(Dataset records)
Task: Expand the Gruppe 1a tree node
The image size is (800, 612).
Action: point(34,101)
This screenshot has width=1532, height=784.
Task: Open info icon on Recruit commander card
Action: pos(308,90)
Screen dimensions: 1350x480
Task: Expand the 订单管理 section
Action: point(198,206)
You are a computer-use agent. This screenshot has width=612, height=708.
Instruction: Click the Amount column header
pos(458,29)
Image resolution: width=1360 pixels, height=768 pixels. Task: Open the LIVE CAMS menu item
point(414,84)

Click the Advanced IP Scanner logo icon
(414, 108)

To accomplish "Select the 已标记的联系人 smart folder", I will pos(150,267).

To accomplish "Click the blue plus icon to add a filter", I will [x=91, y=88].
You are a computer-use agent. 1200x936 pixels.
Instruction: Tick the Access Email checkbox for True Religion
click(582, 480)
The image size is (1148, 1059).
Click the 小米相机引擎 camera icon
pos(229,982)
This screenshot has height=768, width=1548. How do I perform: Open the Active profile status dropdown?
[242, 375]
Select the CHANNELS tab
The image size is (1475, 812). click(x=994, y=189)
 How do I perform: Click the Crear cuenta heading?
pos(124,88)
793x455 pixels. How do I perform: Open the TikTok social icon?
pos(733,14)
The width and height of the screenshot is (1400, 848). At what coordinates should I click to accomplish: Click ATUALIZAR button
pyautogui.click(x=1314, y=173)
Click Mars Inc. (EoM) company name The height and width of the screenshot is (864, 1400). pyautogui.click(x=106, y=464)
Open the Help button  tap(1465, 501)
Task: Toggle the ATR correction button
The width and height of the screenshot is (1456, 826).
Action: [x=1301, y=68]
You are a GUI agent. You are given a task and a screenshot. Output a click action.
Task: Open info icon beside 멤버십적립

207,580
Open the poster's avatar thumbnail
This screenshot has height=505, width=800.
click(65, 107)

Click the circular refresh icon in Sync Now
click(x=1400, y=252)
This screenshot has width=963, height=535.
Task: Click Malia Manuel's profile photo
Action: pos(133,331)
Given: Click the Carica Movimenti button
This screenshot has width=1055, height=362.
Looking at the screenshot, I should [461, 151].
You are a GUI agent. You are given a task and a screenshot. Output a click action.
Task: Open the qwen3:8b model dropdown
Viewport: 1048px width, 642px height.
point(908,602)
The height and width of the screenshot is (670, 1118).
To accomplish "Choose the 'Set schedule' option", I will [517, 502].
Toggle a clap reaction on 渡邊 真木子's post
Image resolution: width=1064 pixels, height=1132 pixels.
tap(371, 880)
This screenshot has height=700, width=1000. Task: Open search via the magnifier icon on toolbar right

| TASK TO CARRY OUT |
Reproduce word for word everything from the start of the listing down to and including the line that contains "Action: point(198,206)".

| SOLUTION FOR THIS TASK |
Task: Expand the Gruppe 1a tree node
The image size is (800, 612).
Action: point(34,101)
This screenshot has width=1532, height=784.
Task: Open info icon on Recruit commander card
Action: pos(308,90)
Screen dimensions: 1350x480
Task: Expand the 订单管理 section
Action: point(198,206)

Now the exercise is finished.